Since bursting onto the scene with 1989’s Bill & Ted’s Excellent Adventure (which is also getting a sequel), Reeves has managed to reinvent himself every so often with a new iconic character. Johnny Utah, Jack Traven, Neo, Shane Falco, John Wick. Reeves’ endurance as a movie star is remarkable, and his nice guy personality has become the stuff of internet legend. The combination has led to a cultural renaissance for the Hollywood star over the last half decade. But is that enough to successfully split an opening weekend between two R-rated action blockbusters?
“It’s beyond stupidity,” Barry London, former vice chairman of the motion picture group at Paramount Pictures, told Observer. “In today’s world, with the cost of making and marketing a movie, it’s too risky. Audiences will be confused. More importantly, it fractures the fan base. The entire reason you do a sequel is to take advantage of the familiarity and name recognition of a title and star.”
To London, there are also legal questions—collusion, price fixing and controlling marketshare—at play regarding whether or not Warner Bros. and Lionsgate would even be able to collaborate on a marketing effort for an “All Keanu” weekend. He sees it as a two-horse race in which the two rival owners are deciding who is going to win. It’s not feasible for either studio to willingly concede the potential to open at No. 1.
After 17 years, anticipation for a new Matrix film is palpable. The Matrix Reloaded opened on May 15, 2003, to nearly $92 million while Matrix Revolutions took in nearly $49 million in its November opening. When accounting for inflation, the features earned $129 million and $65 million, respectively, in their debuts. John Wick: Chapter 3—Parabellum took in $57 million in its first frame, but is the more timely franchise thanks to The Matrix‘s long gestation. Both, as I’m sure you’re well aware, kick all sorts of ass.

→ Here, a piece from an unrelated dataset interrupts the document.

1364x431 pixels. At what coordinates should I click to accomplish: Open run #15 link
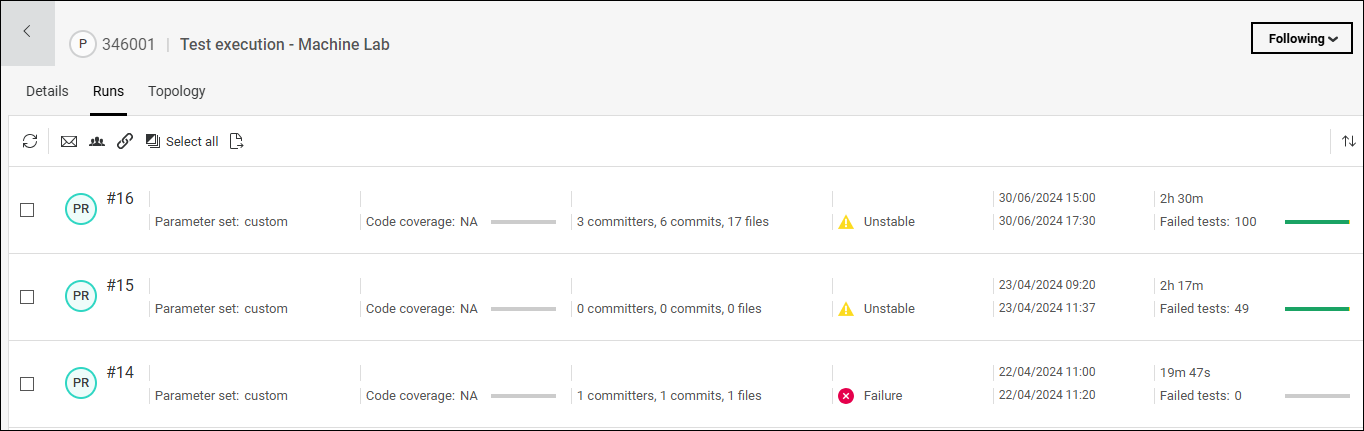tap(120, 286)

“Consumers generally don’t think about if a movie is from WB or Lionsgate; they simply become fans when the talent and story combine to make a great franchise,” Matthew Bakal, Lionsgate’s former executive vice president of business development and corporate strategy and co-founder of Atom Tickets, told Observer. “I think there’s a logic in bundling movies to promote the cross-over appeal to the audience as much as possible. Keanu is one of the most popular actors to Atom’s audience of all ages. We’re all living in the Keanussaince and should be supportive of the rise of King Keanu!”
At a time when the whole industry is thinking about how best to market movies and welcome consumers back to moviegoing, a creative approach to a weekend of Keanu sounds like a fun way to eventize May 2021 and give us all something to look forward to—the return of Neo and John Wick. Is it the most practical of approaches? No. But at a time when streaming usage is surging, the theatrical marketplace is constricting, and Hollywood is undergoing a significant metamorphosis, it’s one strategy to wrestle the zeitgeist into an exciting narrative.
It’s been a rough couple of months, Hollywood. Give us the double feature we so desperately deserve.